竹久々(現代)

※前回イベントで無配したもの

昨日から感じていた違和感は、そろそろ無視できないほどに大きく育っていた。恐る恐る右の唇辺りに感じていた部分に舌を這わせてみれば、じん、と疼きが唇から脳へと伝わる。口内炎、だった。最悪、と呟くことすら痛い。できるだけ、その部分に触れないように、口内炎ができている唇とは反対の左側を選んで箸を使って放り込み、噛んだ時に汁がでないようにあまり咀嚼し、なんとか平らげていると

「兵助、プチトマト、残ってるぞ」

ハチが皿で転がっている赤に目をやった。つやつやとした表面は張りがあり、そのふっくらと膨らんだ球には瑞々しさと甘さが凝縮されているのが分かる。実際に、都会から引っ越してきて初めて口にしたときは感動した。こんなにも野菜に味があるのだと。野菜嫌いだったはずの俺は、すっかりハチの作る野菜に魅了されていた。……けれど、さすがに、今、トマトはごめんしてほしい。

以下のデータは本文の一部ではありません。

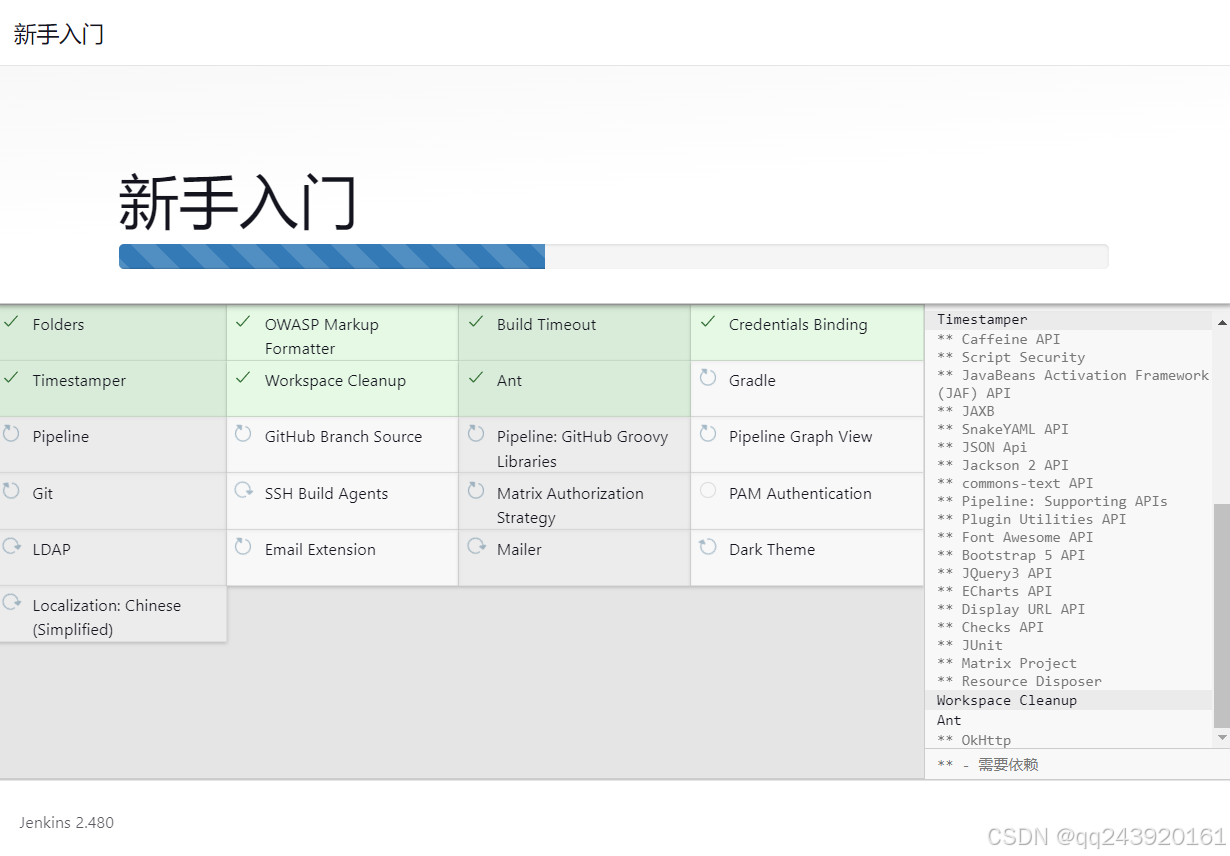The width and height of the screenshot is (1230, 856).
Task: Click the blue installation progress bar
Action: coord(330,256)
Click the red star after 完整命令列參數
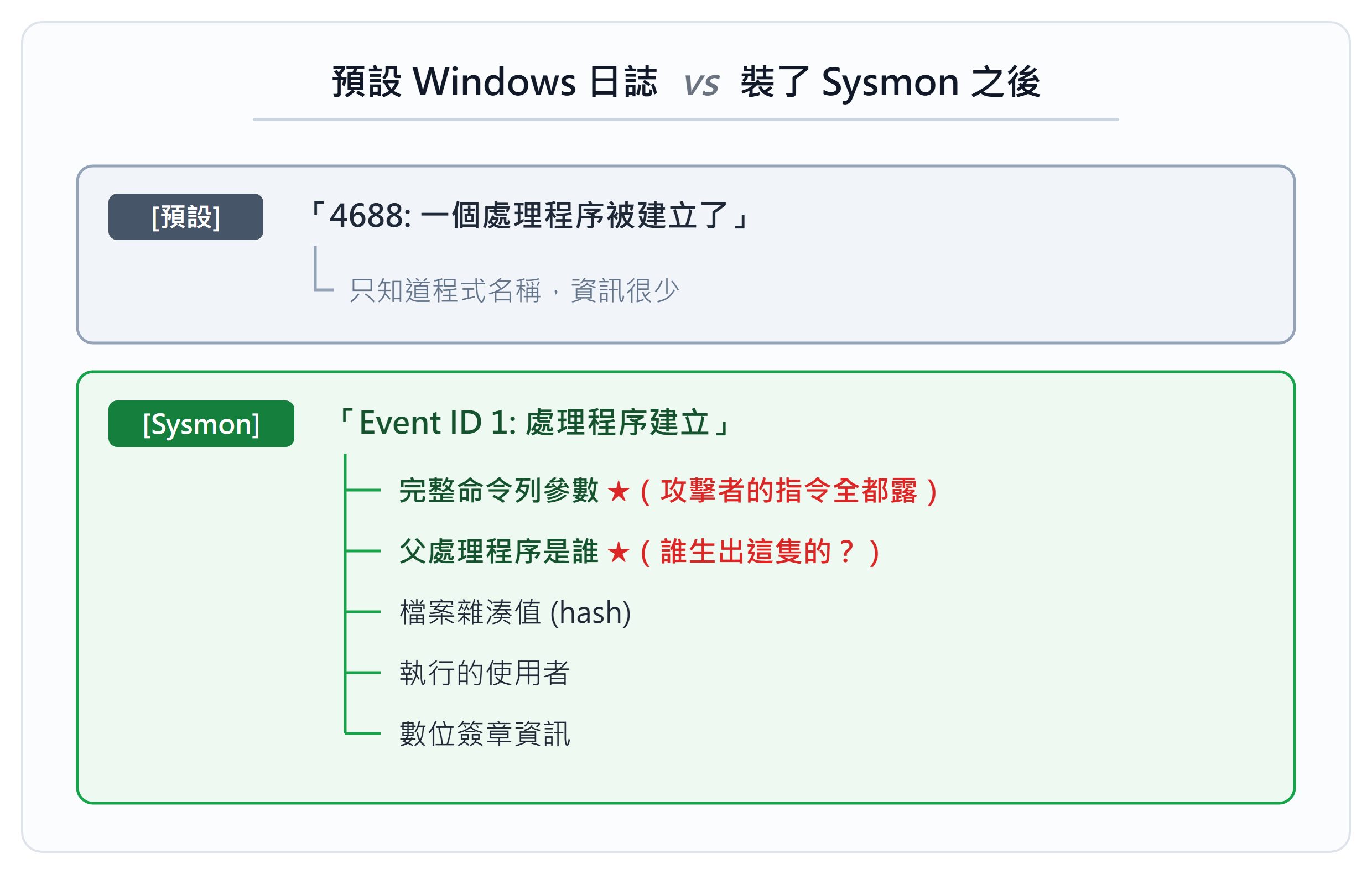Screen dimensions: 1372x874 (618, 491)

「野菜を嫌ってると、そのうち口内炎とかできるんだって」

なんて言われて、まさに今、その状況なのだが、喋るのも痛くて俺は口を噤んだ。ハチは俺がそれを手にするのを、ずっと待ち続けていた。丹誠込めて作り上げた野菜なのだ、無碍にされるのは許し難いことなのだろう。野菜を残したとき「『いただきます』は命を頂いているということなのだ」と初対面なのにいきなりハチに説教されたことは、一生忘れることができないだろう。「生きることは食べることなんだから、ちゃんと最後まで食べないとな」なんて言われたら。

食べなければいけない、というのは百も承知だったが、けれども、どうしても指が動かなかった。代わりに、無意識のうちに舌がなぞってしまったために傷口が痛みだす。どうしよう、と思っていると、ひょい、と目の前の赤が消えた。と思ったら、眼前に現れる。ハチの指付きで。